Так какой же вывод из всего этого? Каким же образом должна рождаться литература — по словечку или, может быть, целыми фразами? Абзацами или страницами? Ночами или с раннего утра, на свежую голову? Сначала в виде ужасных, неудобоваримых, никуда не годных черновиков или сразу в таком законченном виде, что хоть сейчас печатай?
Этого не знает никто. В искусстве, более чем в каких-либо других видах человеческой деятельности, важен не путь, не способ, а результат.
Для Капиева, правда, его способ работы был важен принципиально, и он охотно рассуждал об этом, обстоятельно и убежденно. «…Слава аллаху, я пишу медленно и со скрипом, как ногайская арба (сравнение твоего любимца Бестужева-Марлинского), — писал он Фатуеву, — и потому у меня получается что-то путное и стоящее.
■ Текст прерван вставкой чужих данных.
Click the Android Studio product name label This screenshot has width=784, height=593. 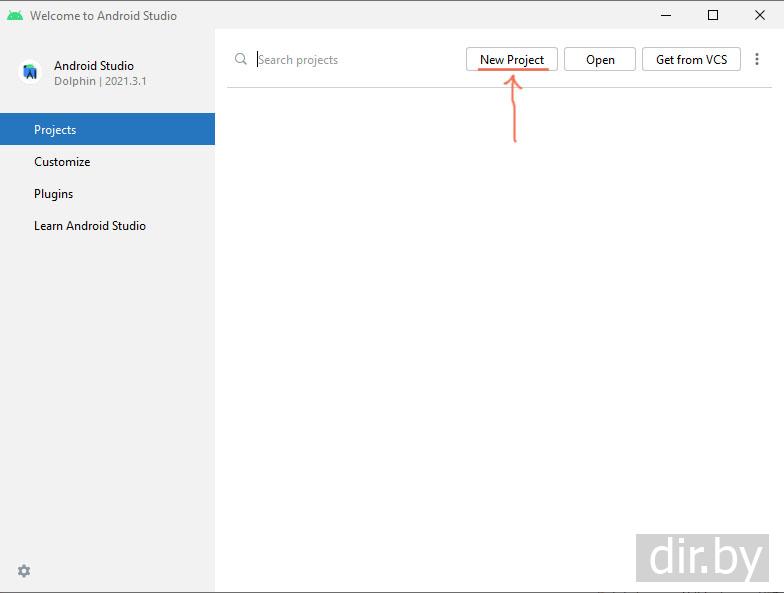pos(94,66)
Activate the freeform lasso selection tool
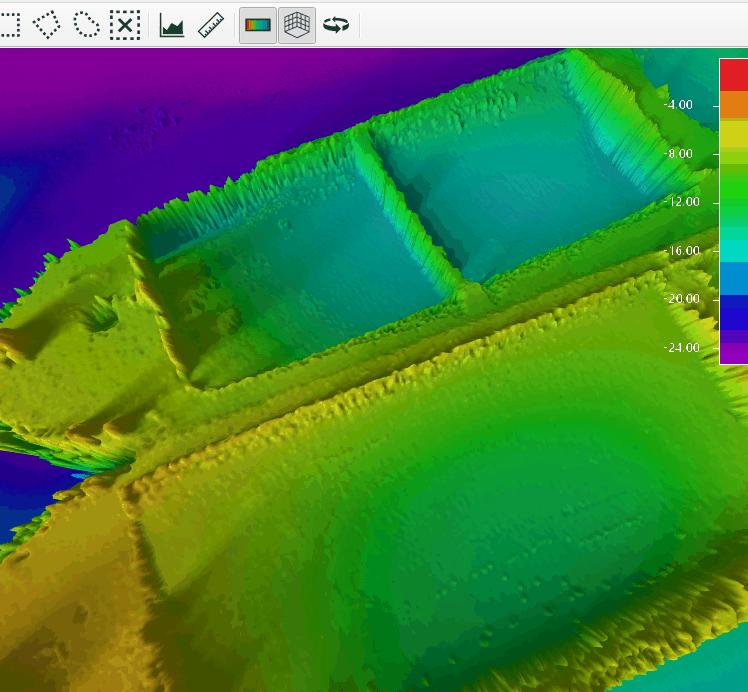Screen dimensions: 748x692 pos(86,25)
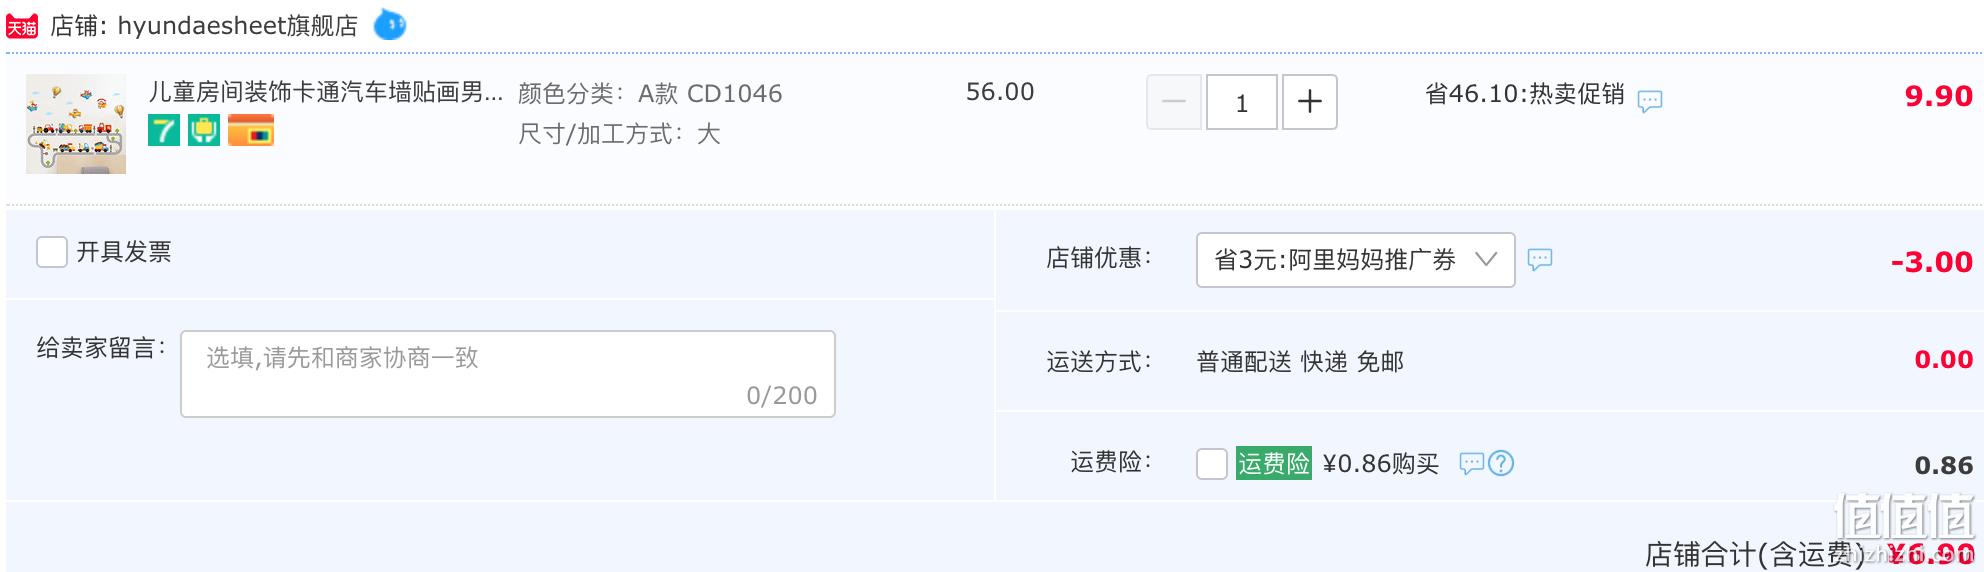
Task: Open info bubble beside store coupon dropdown
Action: 1540,259
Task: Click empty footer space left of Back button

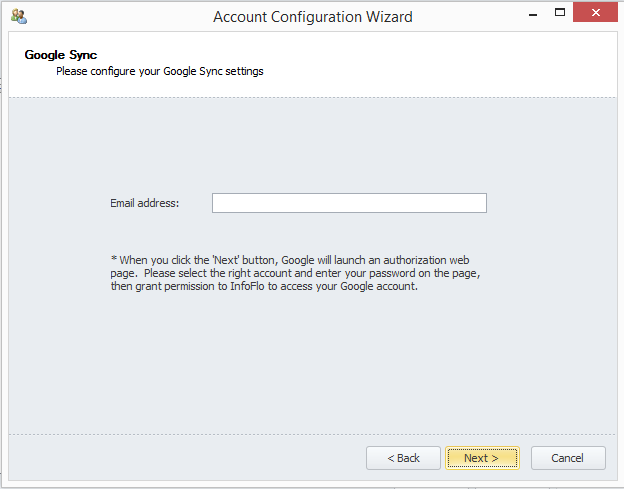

Вообще, когда начинаю быстро писать, хватаю себя за руку: не зарвался ли ты, Капиев? Не на холостом ли ходу идешь? Посмотри-ка на себя со стороны, каков ты есть? Тот ли, каким должен быть, или строчкогон и пустомеля? Писать, уверяю тебя, быстро — очень опасно и вредно. Можно в спешке утратить критерий и написать черт знает что. А потом выпалывать сорняк куда труднее, да и не всегда это удается хорошо сделать. Написанное входит в твое сознание, ты привыкаешь к нему, и начинает казаться все обычным и даже необходимым. И даже дорожишь им! Уж так устроен человек. Мы ничего не хотим терять, тем паче то, к чему привыкли и с чем сжились. Удивительная вещь! — я замечал это не раз и ловил себя на этом».